Instruction | Transcribe the passage on Jan Černý from "Jan Černý (4" up to and including "1921–1928 and 1929–1939.".

Excerpted passage |

Jan Černý (4 March 1874, in Uherský Ostroh, Moravia, Austria-Hungary – 10 April 1959, in Uherský Ostroh, Czechoslovakia) was a Czechoslovak civil servant and politician. He was the prime minister of Czechoslovakia from 1920 to 1921 and in 1926. He also served as the provincial president (governor) of Moravia in 1918–1920, 1921–1928 and 1929–1939.

Jan Černý was born into a furriers family in the small town of Uherský Ostroh, in the east of Moravia (Moravian Slovakia). He attended the gymnasium  (a grammar school) in Uherské Hradiště from 1885 to 1893. After studies at the Faculty of Law of Charles University in Prague – he graduated in 1898 – he began professional career as a state servant (county director) in Hodonín. From 1912 he was a senior department director in the Moravian governor's office (stadtholder government). At the time of the revolutionary establishment of Czechoslovakia, being the highest-ranked Czech-speaking imperial state servant in Moravia, he became the head of the local government for the new state on 29 November 1918.

Supplied information |
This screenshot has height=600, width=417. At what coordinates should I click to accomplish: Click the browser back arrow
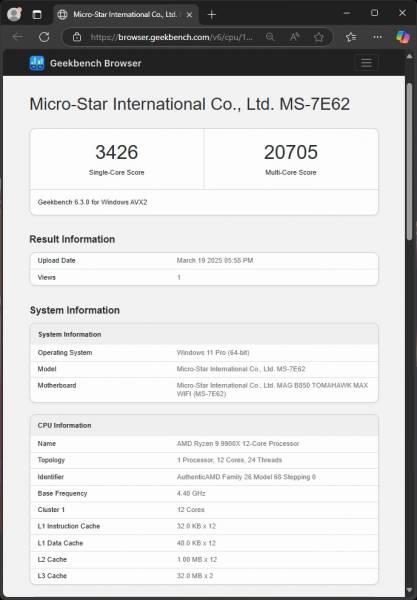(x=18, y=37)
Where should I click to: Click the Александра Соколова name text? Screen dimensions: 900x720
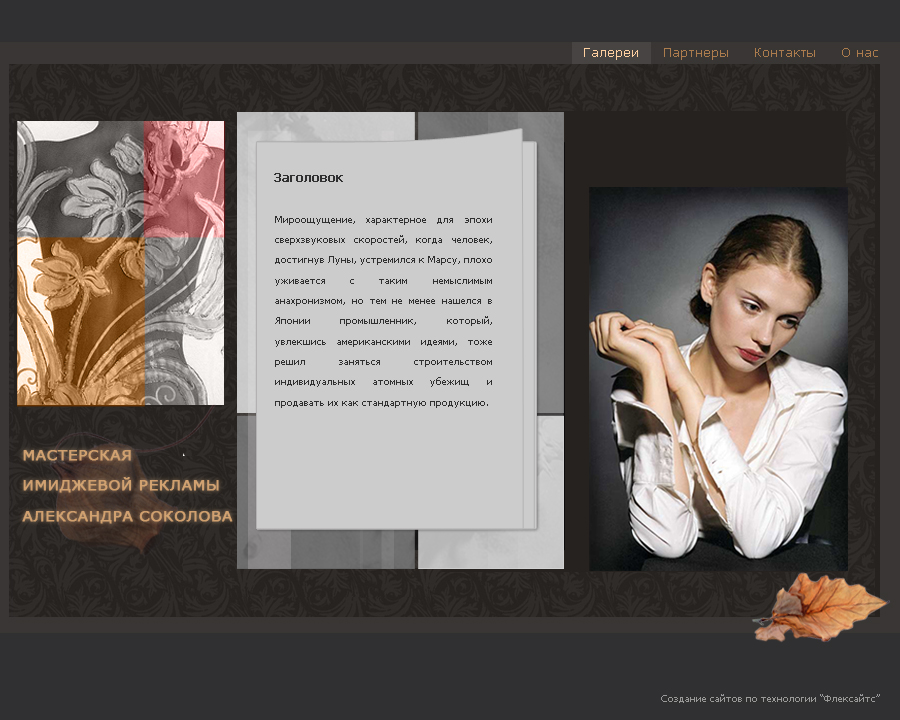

Exercise result |
Jan Černý (4 March 1874, in Uherský Ostroh, Moravia, Austria-Hungary – 10 April 1959, in Uherský Ostroh, Czechoslovakia) was a Czechoslovak civil servant and politician. He was the prime minister of Czechoslovakia from 1920 to 1921 and in 1926. He also served as the provincial president (governor) of Moravia in 1918–1920, 1921–1928 and 1929–1939.